Resonance Consultancy unveiled its new Top 50 U.S. Destinations 2014 report at the annual Destination Marketing Association International (DMAI) last month in Las Vegas.

Los Angeles, New York, and surprisingly even to them, Dallas, ranked as the top three.

Resonance is a paid consultant for destination marketing organizations and visitor bureaus, so its reports, while insightful, are first and foremost a selling tool to reach future clients.

The summaries for each city highlight standard metrics such as visitation numbers and infrastructure development that have traditionally been used to evaluate tourism destinations and destination marketing organizations (DMOs) in the past. However, there’s equal focus on the tourism experiences themselves that help differentiate each city to forge their identities in the tourism marketplace.

While DMOs have been marketing their cities as “travel experiences” over the last decade, they now have new destination marketing partners in the form of their customers, who are sharing their travel experiences digitally among myriad channels. Meaning, DMOs today have to embrace their new consumer partners and develop experiences that are both shareable and aligned with the destination’s identity.

We were interested in how this destination placemaking and place branding are impacting destination marketing strategy today, while shifting the discussion about the very role of DMOs in general.

Rank City
1 Los Angeles
2 New York City
3 Dallas
4 Chicago
5 San Francisco
6 Las Vegas
7 San Diego
8 Denver
9 Philadelphia
10 Miami

Chris Fair, president/CEO of Resonance Consultancy, discussed his company’s Top 50 U.S. Destinations 2014 report with us. We also talked about the launch of DMAI’s DestinationNEXT report [click here for our review], which parallels some of the themes in the Resonance Report.

Skift: What was your methodology behind this report?

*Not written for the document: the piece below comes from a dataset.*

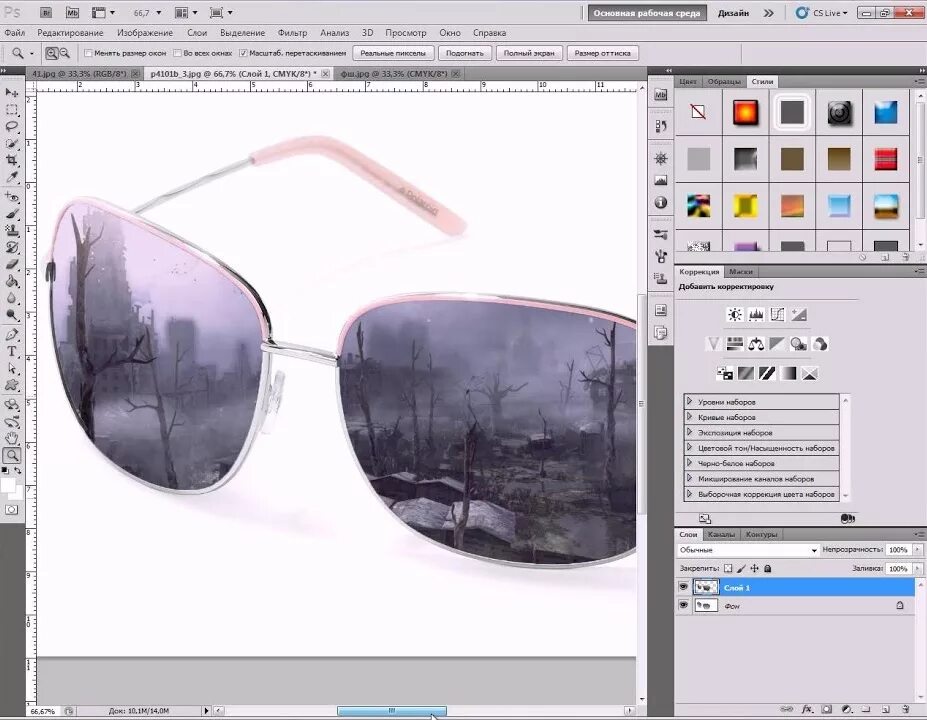
Task: Click the Реальные пикселы button
Action: coord(392,53)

Chris Fair: What we wanted to do is create a model that took core tourism products, statistics on things such as size of convention center and number of direct flights, and marry that with the quality of reviews from sources like TripAdvisor or Yelp to create an overall benchmarking model that would allow destinations to understand where their strengths and weaknesses are from a product perspective. And then, see how they compare from a product perspective within their competitive set.

Skift: Were there any surprises for you coming out of the report?

Chris Fair: I think the biggest surprise for us was Dallas coming in at number three. If I said Chicago, everyone would have a clear picture of the tourism product that’s available there, and their museums, restaurants, sports teams, etc. I don’t think people have the same perception of Dallas. And I think when we dig beneath the surface there’s been a lot of tourism-related development in the Dallas/Forth Worth area over the last few years in terms of new attractions and restaurants, etc., so you start to see some of these things where it’s not the usual suspects.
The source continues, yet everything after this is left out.